ABC.9: Graphical applications on GenomeDK
Slides
Today’s slides
Table of Contents
Concepts
What is a graphical application
A graphical application provides a user interface that allows users to interact with software visually rather than through text-based commands.
Examples of graphical applications very popular in bioinformatics are Jupyterlab and Rstudio.
What is tunnelling
SSH tunneling is a method of transporting arbitrary networking data over an encrypted SSH connection
You can transport any type of data, for example when you use a command to transfer a dataset from GenomeDK to your own computer, or vice versa. Tunnelling can also be used to constantly transfer data from graphical applications, so that they can be viewed on your own computer.
Applications rendered locally with X11
There are various way of rendering applications running on GenomeDK on your local laptop. You might have encountered X11 (for example when using Rstudio Desktop installed in a conda environment), and noticed it is very laggy and slow, also graphically outdated.
X11 is based on sending all raw instructions for rendering across the network to your computer. This means that the whole graphics you see (icons, widgets, menus, buttons, …) has to travel over the network to your computer. Whenever you take an action, like opening a menu, the cluster needs to know that, so the menu can be rendered and the instructions to show it sent to your computer. This takes clearly a lot of time!
X11 does all the rendering and provides instructions to show the graphical interface. Each change in the interface has to go through the network to be shown locally.
Applications rendered locally with a web interface
A faster and lighter way of rendering applications is through web-based interfaces. A web server is deployed on the cluster, and it transfer data over the network. Rendering instructions are all executed directly by the browser on the local computer, and do not need to travel over the network.
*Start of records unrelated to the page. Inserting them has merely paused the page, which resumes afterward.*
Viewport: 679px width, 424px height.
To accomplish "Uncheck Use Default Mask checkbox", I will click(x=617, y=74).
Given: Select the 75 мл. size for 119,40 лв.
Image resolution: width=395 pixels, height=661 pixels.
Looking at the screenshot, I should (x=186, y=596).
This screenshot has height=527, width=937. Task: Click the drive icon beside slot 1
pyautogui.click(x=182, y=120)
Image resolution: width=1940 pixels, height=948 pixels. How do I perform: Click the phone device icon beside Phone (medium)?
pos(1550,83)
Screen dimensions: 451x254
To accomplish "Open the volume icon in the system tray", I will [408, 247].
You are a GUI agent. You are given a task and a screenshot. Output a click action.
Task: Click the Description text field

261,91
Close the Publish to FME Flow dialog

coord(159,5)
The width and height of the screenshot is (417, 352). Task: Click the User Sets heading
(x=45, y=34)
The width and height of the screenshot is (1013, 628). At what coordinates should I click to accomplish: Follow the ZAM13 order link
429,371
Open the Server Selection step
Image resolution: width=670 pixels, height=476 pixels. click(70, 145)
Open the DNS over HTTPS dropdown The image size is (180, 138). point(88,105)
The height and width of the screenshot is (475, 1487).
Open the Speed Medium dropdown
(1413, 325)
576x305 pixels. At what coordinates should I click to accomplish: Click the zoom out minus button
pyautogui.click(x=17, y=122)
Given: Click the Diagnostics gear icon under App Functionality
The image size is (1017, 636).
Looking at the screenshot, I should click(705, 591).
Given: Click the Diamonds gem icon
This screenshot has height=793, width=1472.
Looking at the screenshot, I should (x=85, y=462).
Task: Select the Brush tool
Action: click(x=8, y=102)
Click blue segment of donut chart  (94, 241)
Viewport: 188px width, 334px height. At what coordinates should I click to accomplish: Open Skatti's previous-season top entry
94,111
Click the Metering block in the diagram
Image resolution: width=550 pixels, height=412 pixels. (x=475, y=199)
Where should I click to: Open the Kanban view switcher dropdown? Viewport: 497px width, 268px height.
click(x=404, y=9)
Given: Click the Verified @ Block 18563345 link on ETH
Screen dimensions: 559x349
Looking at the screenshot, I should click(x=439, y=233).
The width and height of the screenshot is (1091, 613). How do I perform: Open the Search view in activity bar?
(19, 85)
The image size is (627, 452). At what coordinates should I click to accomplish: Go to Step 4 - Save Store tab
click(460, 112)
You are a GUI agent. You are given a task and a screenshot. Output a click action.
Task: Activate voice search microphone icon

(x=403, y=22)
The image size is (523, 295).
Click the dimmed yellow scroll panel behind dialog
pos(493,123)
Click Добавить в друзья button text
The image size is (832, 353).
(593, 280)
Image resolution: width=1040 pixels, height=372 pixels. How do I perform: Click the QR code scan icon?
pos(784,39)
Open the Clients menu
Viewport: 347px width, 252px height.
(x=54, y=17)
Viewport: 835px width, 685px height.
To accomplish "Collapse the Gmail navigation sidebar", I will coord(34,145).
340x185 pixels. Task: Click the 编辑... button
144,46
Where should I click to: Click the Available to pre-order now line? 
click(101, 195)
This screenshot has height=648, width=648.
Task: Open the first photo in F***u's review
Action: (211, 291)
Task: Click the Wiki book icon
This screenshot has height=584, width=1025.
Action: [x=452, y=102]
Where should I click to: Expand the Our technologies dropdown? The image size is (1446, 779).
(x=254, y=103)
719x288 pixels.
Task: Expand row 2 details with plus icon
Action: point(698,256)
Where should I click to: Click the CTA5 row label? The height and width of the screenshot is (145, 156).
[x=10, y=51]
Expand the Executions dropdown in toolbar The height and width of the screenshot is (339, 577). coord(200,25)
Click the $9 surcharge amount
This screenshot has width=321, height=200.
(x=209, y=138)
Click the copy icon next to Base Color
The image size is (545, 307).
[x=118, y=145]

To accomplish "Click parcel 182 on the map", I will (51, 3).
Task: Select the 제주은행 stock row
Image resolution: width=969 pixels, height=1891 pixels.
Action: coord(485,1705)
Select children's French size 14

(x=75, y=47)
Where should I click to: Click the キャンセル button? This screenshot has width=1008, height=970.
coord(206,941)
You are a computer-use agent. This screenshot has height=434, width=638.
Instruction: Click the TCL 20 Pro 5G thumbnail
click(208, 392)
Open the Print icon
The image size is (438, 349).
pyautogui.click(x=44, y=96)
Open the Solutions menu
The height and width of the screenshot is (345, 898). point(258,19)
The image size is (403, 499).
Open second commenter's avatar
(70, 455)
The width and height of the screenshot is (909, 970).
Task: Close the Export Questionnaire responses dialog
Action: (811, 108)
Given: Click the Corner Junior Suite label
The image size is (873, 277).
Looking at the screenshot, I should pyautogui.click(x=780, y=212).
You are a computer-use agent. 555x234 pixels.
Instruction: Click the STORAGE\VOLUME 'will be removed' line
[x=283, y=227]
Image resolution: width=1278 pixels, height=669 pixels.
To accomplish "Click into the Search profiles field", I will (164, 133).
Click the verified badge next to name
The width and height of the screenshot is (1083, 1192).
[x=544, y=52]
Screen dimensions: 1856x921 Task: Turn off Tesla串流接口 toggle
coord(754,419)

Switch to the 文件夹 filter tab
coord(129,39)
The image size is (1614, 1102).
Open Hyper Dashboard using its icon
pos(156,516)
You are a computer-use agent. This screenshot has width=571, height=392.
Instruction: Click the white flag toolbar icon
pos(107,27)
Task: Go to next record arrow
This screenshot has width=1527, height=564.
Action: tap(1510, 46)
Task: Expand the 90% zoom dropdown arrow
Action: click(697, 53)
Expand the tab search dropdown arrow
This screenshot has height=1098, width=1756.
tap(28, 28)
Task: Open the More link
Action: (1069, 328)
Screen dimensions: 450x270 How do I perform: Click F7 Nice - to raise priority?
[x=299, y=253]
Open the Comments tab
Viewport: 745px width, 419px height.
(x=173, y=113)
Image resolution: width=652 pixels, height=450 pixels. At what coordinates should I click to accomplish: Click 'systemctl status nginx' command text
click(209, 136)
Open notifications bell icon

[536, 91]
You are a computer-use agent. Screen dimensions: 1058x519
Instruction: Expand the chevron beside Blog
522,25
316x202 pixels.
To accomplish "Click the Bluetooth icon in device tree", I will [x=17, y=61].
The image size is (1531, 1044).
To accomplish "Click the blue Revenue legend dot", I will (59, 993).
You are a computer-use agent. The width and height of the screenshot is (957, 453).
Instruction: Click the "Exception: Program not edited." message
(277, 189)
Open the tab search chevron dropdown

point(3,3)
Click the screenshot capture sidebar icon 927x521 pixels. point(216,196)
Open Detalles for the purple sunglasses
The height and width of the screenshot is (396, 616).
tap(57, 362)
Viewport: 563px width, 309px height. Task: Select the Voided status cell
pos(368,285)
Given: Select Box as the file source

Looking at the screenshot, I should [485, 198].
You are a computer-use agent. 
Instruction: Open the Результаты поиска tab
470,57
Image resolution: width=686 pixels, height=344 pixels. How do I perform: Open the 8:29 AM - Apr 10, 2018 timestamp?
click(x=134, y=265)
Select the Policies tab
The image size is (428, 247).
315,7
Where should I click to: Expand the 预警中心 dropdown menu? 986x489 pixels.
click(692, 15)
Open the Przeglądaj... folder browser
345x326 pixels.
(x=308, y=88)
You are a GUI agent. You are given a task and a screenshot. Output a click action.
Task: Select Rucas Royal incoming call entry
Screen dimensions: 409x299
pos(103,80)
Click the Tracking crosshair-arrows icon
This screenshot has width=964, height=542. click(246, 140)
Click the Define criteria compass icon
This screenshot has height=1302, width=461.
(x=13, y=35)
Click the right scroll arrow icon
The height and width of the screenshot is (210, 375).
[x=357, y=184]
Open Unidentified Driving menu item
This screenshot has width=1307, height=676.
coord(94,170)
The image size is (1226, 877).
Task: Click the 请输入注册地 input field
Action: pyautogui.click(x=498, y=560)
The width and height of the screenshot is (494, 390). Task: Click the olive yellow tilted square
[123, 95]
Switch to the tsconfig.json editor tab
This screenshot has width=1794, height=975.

What travels over the network are simple scripts, which th browser will interpret to visualize and update the graphical interface. Examples of web-based applications are Rstudio Server and Jupyterlab, but also all the interactive browsers that you can find online to explore OMICS data!
Web based applications transmit only the necessary information to the local computer, minimizing bandwidth use compared to raw graphical instructions. Those applications are optimized for remote access, ensuring a more fluid experience.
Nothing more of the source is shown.